> [Records]:
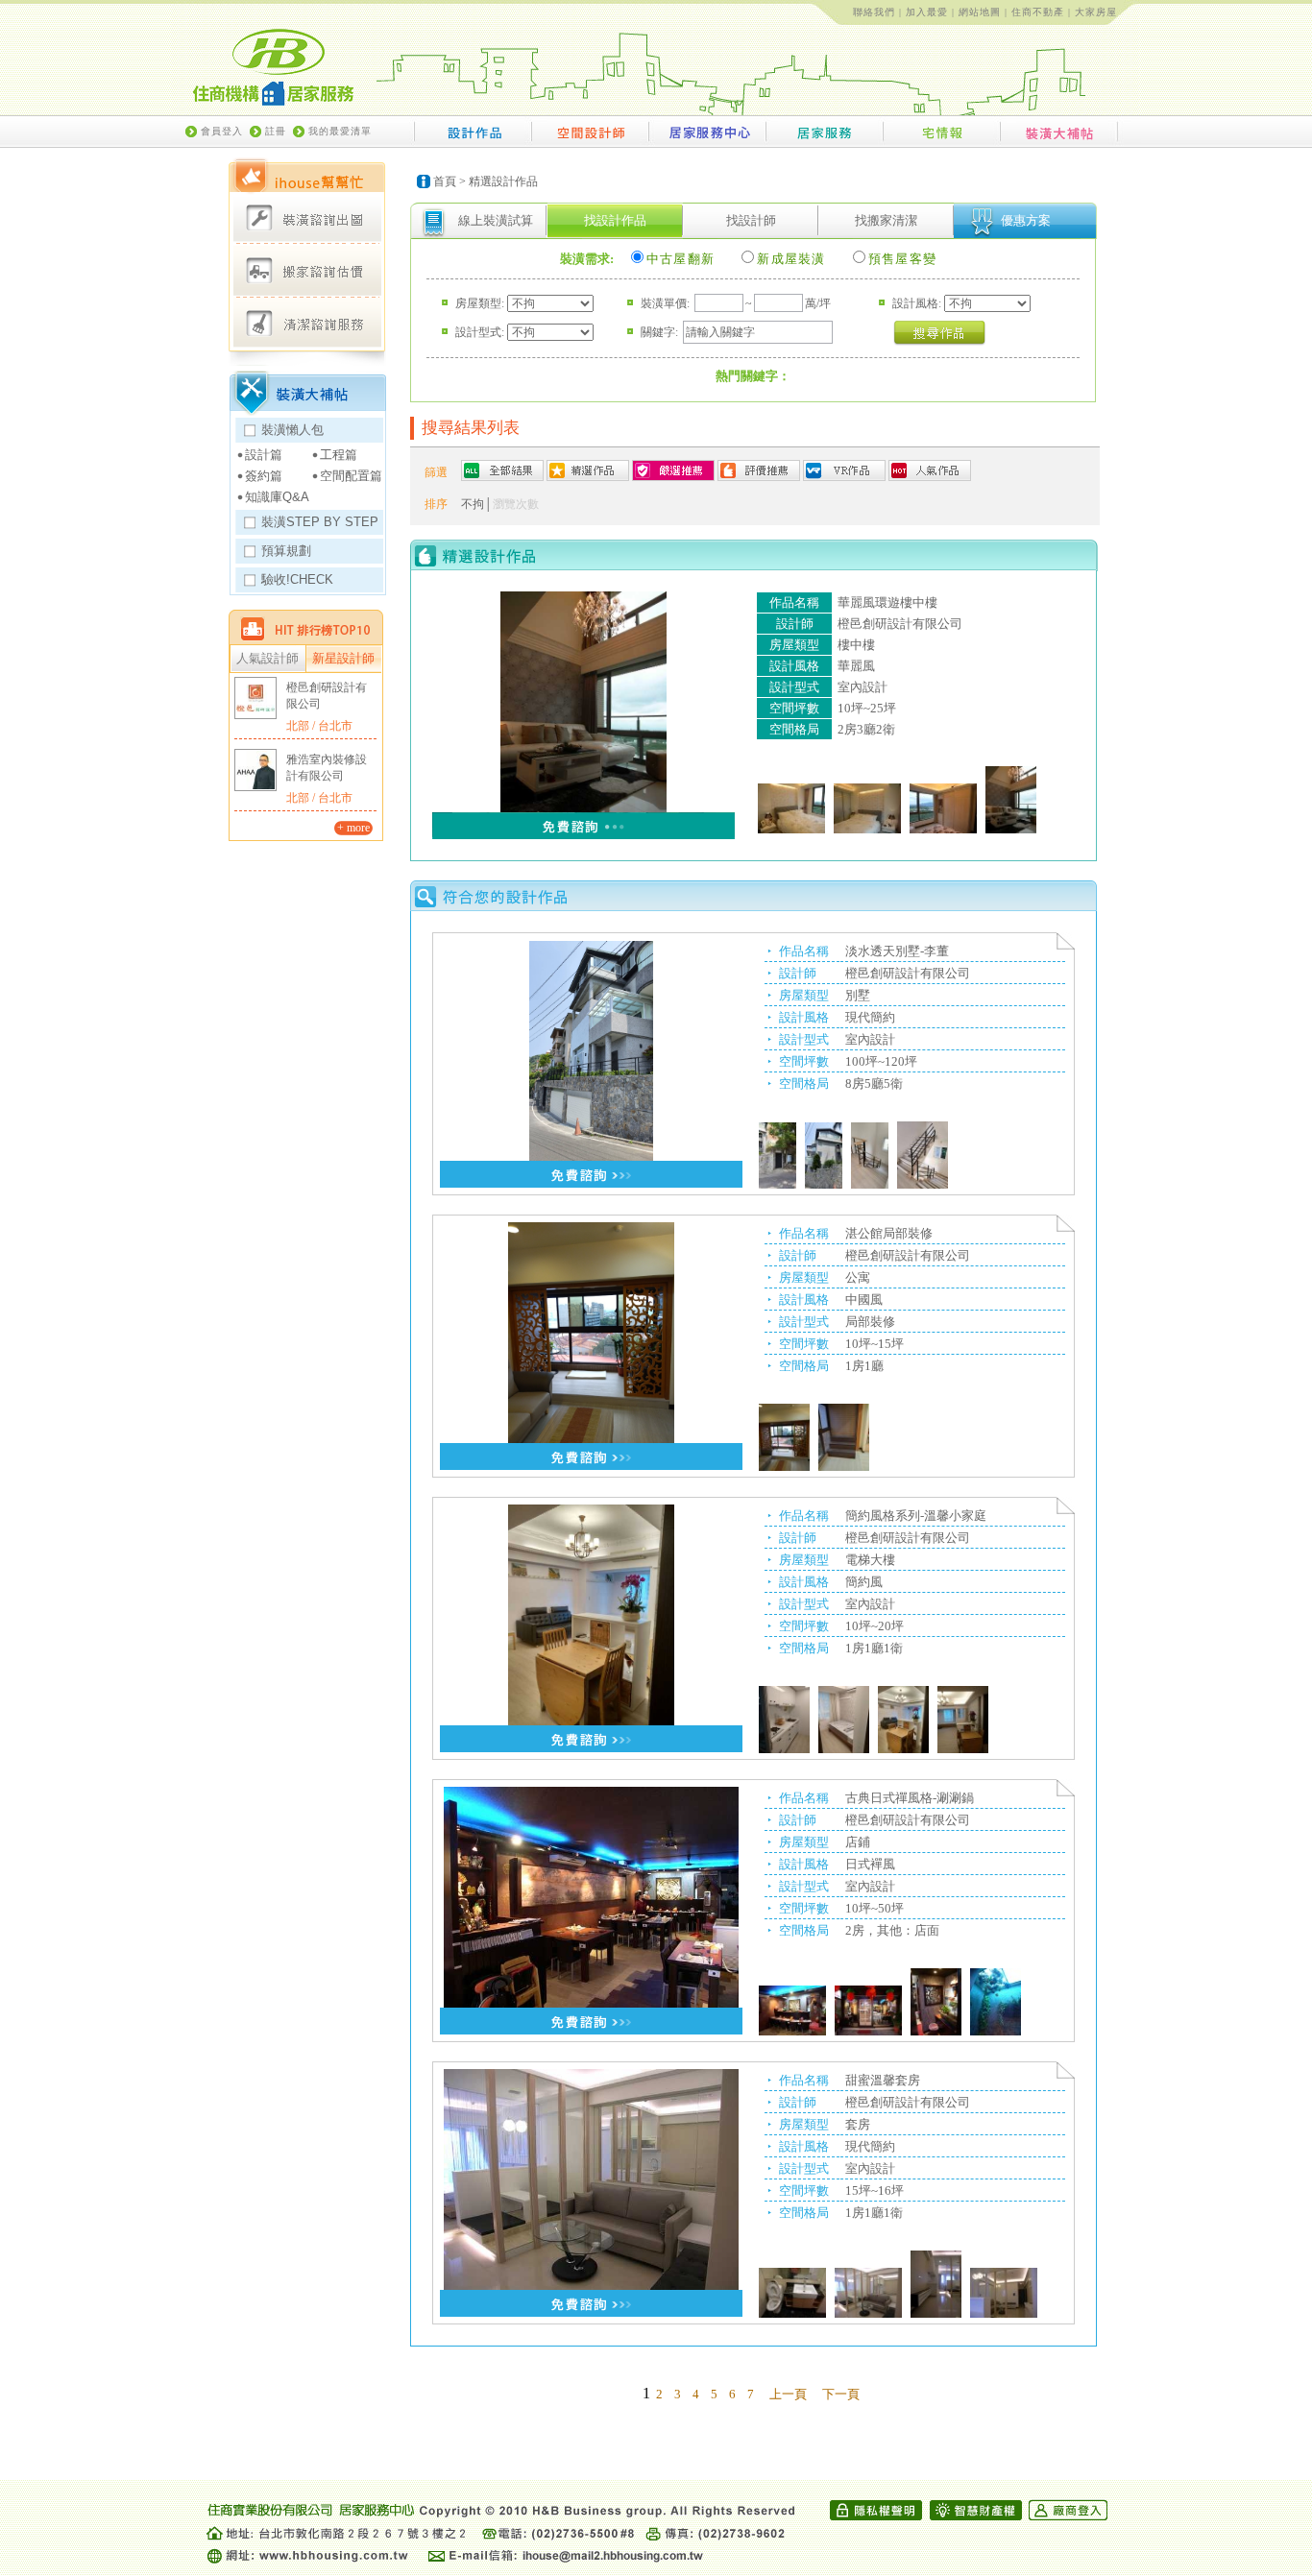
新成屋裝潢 (791, 259)
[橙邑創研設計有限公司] (255, 698)
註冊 (275, 131)
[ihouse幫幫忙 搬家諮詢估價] (307, 271)
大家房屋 (1096, 12)
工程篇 (338, 454)
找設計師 (751, 220)
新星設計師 (343, 658)
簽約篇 (263, 476)
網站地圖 (980, 12)
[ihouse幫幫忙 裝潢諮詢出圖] (307, 218)
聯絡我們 (874, 12)
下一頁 (841, 2394)
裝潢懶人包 (292, 429)
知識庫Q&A (277, 497)
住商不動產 (1037, 12)
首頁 (444, 181)
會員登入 (222, 131)
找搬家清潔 (886, 220)
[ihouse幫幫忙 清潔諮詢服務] (307, 322)
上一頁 (788, 2394)
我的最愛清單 (340, 131)
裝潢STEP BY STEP (319, 522)
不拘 (472, 504)
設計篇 (263, 454)
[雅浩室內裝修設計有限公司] (255, 770)
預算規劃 (286, 550)
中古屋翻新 (681, 259)
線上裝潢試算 (495, 220)
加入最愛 (927, 12)
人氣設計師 (267, 658)
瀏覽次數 (516, 504)
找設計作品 (615, 220)
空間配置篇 (351, 476)
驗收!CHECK (297, 579)
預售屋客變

> [Exercise objective]:
Start with the line above that contains "簽約篇 (263, 476)" and end with the line that contains "瀏覽次數 (516, 504)". Write out those lines exactly, and only those.

> [Written answer]:
簽約篇 (263, 476)
網站地圖 (980, 12)
[ihouse幫幫忙 裝潢諮詢出圖] (307, 218)
聯絡我們 (874, 12)
下一頁 (841, 2394)
裝潢懶人包 (292, 429)
知識庫Q&A (277, 497)
住商不動產 (1037, 12)
首頁 (444, 181)
會員登入 (222, 131)
找搬家清潔 (886, 220)
[ihouse幫幫忙 清潔諮詢服務] (307, 322)
上一頁 (788, 2394)
我的最愛清單 (340, 131)
裝潢STEP BY STEP (319, 522)
不拘 (472, 504)
設計篇 (263, 454)
[雅浩室內裝修設計有限公司] (255, 770)
預算規劃 (286, 550)
中古屋翻新 (681, 259)
線上裝潢試算 (495, 220)
加入最愛 (927, 12)
人氣設計師 (267, 658)
瀏覽次數 (516, 504)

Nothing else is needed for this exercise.